How to use cloud-init on IBM i
This article explains how to use cloud-init on IBM i.
Networking setup
Cloud-init helps you to do the networking setup, including: • Create line descriptions (CLOUDINIT0, CLOUDINIT1 etc.) on Ethernet Port. • Add TCP interface on each line description and assign the user specified IP to them. • Add the TCP/IP default routes to the specified gateway. • Configure the TCP/IP Host Table by adding the entry with specified IP. • Set up the TCP/IP Domain information with configuring the domain name, domain search list, and domain name servers.
CL/shell commands running
You can write either CL/shell commands or shell scripts containing these commands, and cloud-init will run them when configuring the VM in the initiation stage. There are several ways to do it: • You can put the shell commands into the PowerVC “Activation Input” or attach the shell script there (shown below) when doing the VM deployment, the shell script should start with “#!/bin/sh”, Then it can be recognized as shell script. If you want to run CL commands, you can make it into shell command by inserting it into “system” command. E.g. system “crtlib (test)”

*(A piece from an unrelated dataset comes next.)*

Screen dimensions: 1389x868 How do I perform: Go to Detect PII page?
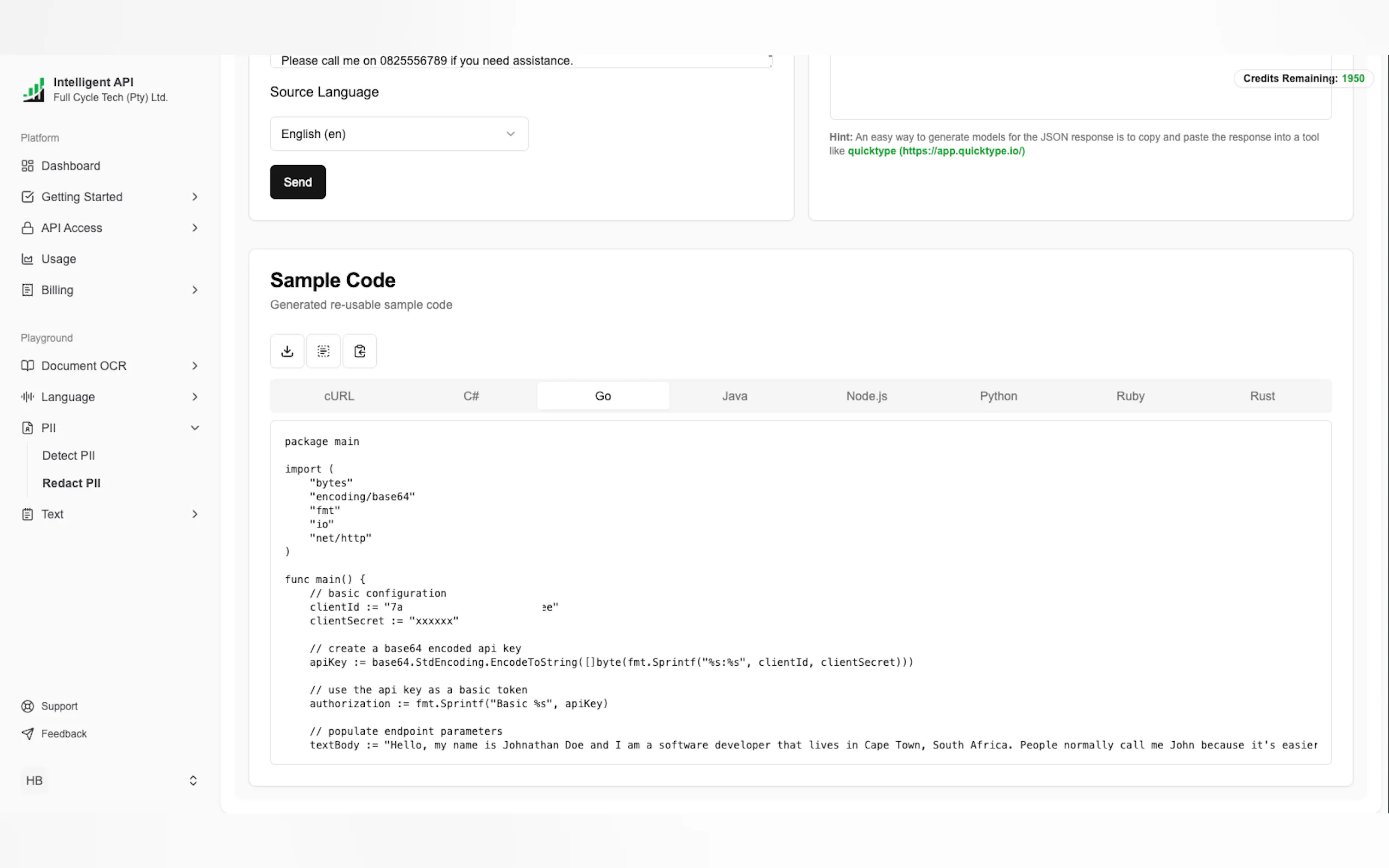pos(68,455)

• You can put the CL/shell commands into the cloud-init config(/QOpenSys/pkgs/lib/cloudinit/icfg/cloud.cfg) “runcmd” section. Below is an example of the “runcmd” section:
• You can also put the shell scripts under the cloud-init scripts folder(/QOpenSys/pkgs/lib/cloudinit/cloud/scripts), and they will be executed in different frequencies, respectively from high to low.
- per-instance: scripts are run only once on a same VM.

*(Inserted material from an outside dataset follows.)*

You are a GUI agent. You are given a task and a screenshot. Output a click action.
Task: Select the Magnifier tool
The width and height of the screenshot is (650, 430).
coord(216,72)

- per-once: scripts are run only once along the VM deriving life. In other words, if the VM gets re-capture and re-deploy several times, the scripts will be only run in the first time for only one time.
User profile/group profile setup
• USER PROFILE SETUP Client can specify user profiles with different attributes in cloud-init config file, and cloud-init will create these user accounts with specified attributes when initializing the VM if the account is not there. This configure file should follow the YAML formatting.
- You need to add default user in the users section if you want the default user to be created by cloud-init.
- name: the name of user account
- home/homedir: home directory of the user account. Unless no_create_home is specifically set to True, the home directory will always be created if it is not existing.
- lock_passwd: whether you want to disable the password for user.
- gecos: the description of the user account.
- primary-group: the group profile of the user. Unless no_user_group is specifically set to True, the group profile will be created. Otherwise the user creation will be failed if primary-group account is not there.
- groups: the supplemental groups of the user. There could be several groups specified with “,” separating them. Unless no_user_group is specifically set to True, the group profile will be created. Otherwise the user creation will be failed if any of groups is not there.
- expiredate: the expiration date of the user.
- passwd: the password of the user.
- inactive: set the user account inactive or not
- ssh_authorized_keys: the ssh key specified here will be added into user home directory ~/.ssh/authorized_keys. This will enable the login without password.
• GROUP PROFILE SETUP Client can specify group profiles with group name and included user profiles in the config file. If group is not existing, by default it will be created with disabling the status and enabling the password.
• DEFAULT_USER This is the cloud-init default user. If any SSH authorized key is inserted from PowerVC, it will be inserted under the default user’s home directory.
SSH key manipulation
Client can generate their SSH key pairs and add them into the cloud-init config file, then cloud-init will help insert these key pairs into the target VM’s SSH server. • ssh_deletekeys: this is True by default. Cloud-init will delete any existing SSH server keys if ssh_deletekeys=True. • ssh_keys: add SSH key pair into the ssh_keys section of cloud-init config file, and cloud-init will insert them into the target VM’s SSH server. If ssh_keys is not specified, all key pairs will be generated automatically by cloud-init for target VM’s SSH server.
DO NOT forget the “ | ” at the end of xxx_private key which will guarantee the format of the key file. |
SSH key injection by PowerVC
Client can select a key pair to inject SSH credentials during virtual machine deployment on PowerVC. The feature has been supported since PowerVC 1.3.2.